*** Opening EXCERPTED RECORDS ***
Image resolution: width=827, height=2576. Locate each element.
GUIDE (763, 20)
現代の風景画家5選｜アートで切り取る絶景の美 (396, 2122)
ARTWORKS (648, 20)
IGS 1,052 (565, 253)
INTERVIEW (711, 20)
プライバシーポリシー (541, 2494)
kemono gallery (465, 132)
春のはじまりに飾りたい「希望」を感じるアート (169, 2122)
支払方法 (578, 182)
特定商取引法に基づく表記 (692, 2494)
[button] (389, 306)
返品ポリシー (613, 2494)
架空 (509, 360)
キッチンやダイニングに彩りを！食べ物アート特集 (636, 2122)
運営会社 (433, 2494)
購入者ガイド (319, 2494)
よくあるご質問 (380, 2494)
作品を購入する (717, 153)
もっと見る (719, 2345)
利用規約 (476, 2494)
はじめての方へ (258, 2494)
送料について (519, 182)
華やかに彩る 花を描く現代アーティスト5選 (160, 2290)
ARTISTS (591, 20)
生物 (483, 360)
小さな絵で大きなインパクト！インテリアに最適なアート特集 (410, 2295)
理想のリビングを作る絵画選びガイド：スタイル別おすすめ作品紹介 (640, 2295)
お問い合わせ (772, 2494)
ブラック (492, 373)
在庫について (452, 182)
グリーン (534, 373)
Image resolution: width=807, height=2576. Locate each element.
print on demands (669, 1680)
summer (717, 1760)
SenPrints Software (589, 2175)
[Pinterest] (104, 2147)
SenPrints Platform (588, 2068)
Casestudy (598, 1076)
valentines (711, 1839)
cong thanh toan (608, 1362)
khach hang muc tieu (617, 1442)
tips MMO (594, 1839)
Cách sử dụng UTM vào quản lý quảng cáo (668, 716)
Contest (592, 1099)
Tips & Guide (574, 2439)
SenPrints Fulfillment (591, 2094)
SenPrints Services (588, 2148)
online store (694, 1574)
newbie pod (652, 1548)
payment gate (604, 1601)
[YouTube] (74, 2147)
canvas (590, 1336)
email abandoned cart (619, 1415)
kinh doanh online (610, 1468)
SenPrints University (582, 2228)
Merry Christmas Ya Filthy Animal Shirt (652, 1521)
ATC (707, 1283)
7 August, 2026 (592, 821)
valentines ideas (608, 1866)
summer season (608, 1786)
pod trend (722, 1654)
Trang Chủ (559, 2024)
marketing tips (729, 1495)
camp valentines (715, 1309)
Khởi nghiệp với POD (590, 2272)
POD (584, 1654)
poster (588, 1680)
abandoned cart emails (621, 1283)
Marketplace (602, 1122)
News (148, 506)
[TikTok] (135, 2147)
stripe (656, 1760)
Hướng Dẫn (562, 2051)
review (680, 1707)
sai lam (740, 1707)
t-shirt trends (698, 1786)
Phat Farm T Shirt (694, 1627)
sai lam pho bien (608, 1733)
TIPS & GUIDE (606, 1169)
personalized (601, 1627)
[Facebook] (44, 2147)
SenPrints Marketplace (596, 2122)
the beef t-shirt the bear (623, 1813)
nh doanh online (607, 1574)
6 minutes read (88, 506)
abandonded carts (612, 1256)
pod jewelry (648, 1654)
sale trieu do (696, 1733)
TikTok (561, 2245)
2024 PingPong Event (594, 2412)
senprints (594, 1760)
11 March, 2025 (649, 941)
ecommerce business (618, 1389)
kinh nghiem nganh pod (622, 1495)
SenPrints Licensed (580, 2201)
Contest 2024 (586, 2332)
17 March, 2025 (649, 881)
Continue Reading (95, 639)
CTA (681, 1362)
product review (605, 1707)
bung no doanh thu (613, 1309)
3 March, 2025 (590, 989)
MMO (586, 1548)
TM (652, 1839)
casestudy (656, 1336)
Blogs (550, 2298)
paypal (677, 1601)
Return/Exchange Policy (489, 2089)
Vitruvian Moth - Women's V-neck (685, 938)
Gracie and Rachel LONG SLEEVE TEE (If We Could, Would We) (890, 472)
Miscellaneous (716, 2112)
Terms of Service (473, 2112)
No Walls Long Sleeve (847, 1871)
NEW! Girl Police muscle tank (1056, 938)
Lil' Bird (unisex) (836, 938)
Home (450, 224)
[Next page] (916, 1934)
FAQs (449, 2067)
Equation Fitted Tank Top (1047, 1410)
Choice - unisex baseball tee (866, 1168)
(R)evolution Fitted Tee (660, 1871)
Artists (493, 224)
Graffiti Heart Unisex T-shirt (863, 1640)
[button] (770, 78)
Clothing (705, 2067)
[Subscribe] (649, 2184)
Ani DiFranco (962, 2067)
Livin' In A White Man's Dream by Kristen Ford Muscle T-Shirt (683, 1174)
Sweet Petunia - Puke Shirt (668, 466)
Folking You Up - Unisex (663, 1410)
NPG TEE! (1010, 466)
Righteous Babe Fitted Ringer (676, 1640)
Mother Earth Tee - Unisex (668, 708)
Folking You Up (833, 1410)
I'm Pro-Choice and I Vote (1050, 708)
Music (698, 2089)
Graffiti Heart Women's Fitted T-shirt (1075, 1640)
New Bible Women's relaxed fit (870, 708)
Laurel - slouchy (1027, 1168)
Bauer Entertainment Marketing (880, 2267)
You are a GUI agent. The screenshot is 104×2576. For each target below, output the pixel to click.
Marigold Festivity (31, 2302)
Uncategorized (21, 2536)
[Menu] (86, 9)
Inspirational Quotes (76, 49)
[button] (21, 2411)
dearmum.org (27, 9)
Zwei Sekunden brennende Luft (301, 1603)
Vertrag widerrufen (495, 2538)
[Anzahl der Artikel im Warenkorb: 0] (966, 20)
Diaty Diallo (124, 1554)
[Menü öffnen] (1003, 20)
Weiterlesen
*** Closing EXCERPTED RECORDS ***
# EXERCISE PROMPT
Your answer must be the lines above from the one containing "Equation Fitted Tank Top (1047, 1410)" to the one containing "Ani DiFranco (962, 2067)", both included, restated word for word.

# RESPONSE
Equation Fitted Tank Top (1047, 1410)
Choice - unisex baseball tee (866, 1168)
(R)evolution Fitted Tee (660, 1871)
Artists (493, 224)
Graffiti Heart Unisex T-shirt (863, 1640)
[button] (770, 78)
Clothing (705, 2067)
[Subscribe] (649, 2184)
Ani DiFranco (962, 2067)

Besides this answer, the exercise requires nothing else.